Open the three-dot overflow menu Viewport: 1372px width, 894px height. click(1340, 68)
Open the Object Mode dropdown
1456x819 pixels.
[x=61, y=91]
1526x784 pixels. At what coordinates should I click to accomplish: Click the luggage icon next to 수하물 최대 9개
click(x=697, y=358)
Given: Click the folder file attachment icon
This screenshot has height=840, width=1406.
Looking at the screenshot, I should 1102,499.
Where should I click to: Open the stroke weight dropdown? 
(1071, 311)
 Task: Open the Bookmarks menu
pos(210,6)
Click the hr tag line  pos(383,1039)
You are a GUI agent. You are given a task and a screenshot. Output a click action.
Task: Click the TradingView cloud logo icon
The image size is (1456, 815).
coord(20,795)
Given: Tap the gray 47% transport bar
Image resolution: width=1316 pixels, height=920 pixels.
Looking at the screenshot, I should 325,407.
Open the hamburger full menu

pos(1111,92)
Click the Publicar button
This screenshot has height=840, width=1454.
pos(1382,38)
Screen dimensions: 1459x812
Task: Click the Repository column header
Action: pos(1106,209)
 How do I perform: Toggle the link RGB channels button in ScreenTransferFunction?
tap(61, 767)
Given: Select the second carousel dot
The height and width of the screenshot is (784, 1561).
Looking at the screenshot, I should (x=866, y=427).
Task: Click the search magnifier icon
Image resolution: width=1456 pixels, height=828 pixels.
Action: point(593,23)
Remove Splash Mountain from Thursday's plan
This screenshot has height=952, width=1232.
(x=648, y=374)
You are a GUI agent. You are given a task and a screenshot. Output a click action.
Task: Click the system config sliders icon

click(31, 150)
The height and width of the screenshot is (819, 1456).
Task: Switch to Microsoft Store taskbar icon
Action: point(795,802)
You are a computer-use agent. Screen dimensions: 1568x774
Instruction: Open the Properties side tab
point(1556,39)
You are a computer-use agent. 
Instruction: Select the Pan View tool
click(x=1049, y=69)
━━━━
**WHAT TO DO:** Give back the entire listing above, matching every line exactly.

**EXPECTED ANSWER:**
Open the three-dot overflow menu Viewport: 1372px width, 894px height. click(1340, 68)
Open the Object Mode dropdown
1456x819 pixels.
[x=61, y=91]
1526x784 pixels. At what coordinates should I click to accomplish: Click the luggage icon next to 수하물 최대 9개
click(x=697, y=358)
Given: Click the folder file attachment icon
This screenshot has height=840, width=1406.
Looking at the screenshot, I should 1102,499.
Where should I click to: Open the stroke weight dropdown? 
(1071, 311)
 Task: Open the Bookmarks menu
pos(210,6)
Click the hr tag line  pos(383,1039)
You are a GUI agent. You are given a task and a screenshot. Output a click action.
Task: Click the TradingView cloud logo icon
The image size is (1456, 815).
coord(20,795)
Given: Tap the gray 47% transport bar
Image resolution: width=1316 pixels, height=920 pixels.
Looking at the screenshot, I should 325,407.
Open the hamburger full menu

pos(1111,92)
Click the Publicar button
This screenshot has height=840, width=1454.
pos(1382,38)
Screen dimensions: 1459x812
Task: Click the Repository column header
Action: pos(1106,209)
 How do I perform: Toggle the link RGB channels button in ScreenTransferFunction?
tap(61, 767)
Given: Select the second carousel dot
The height and width of the screenshot is (784, 1561).
Looking at the screenshot, I should (x=866, y=427).
Task: Click the search magnifier icon
Image resolution: width=1456 pixels, height=828 pixels.
Action: point(593,23)
Remove Splash Mountain from Thursday's plan
This screenshot has height=952, width=1232.
(x=648, y=374)
You are a GUI agent. You are given a task and a screenshot. Output a click action.
Task: Click the system config sliders icon

click(31, 150)
The height and width of the screenshot is (819, 1456).
Task: Switch to Microsoft Store taskbar icon
Action: point(795,802)
You are a computer-use agent. Screen dimensions: 1568x774
Instruction: Open the Properties side tab
point(1556,39)
You are a computer-use agent. 
Instruction: Select the Pan View tool
click(x=1049, y=69)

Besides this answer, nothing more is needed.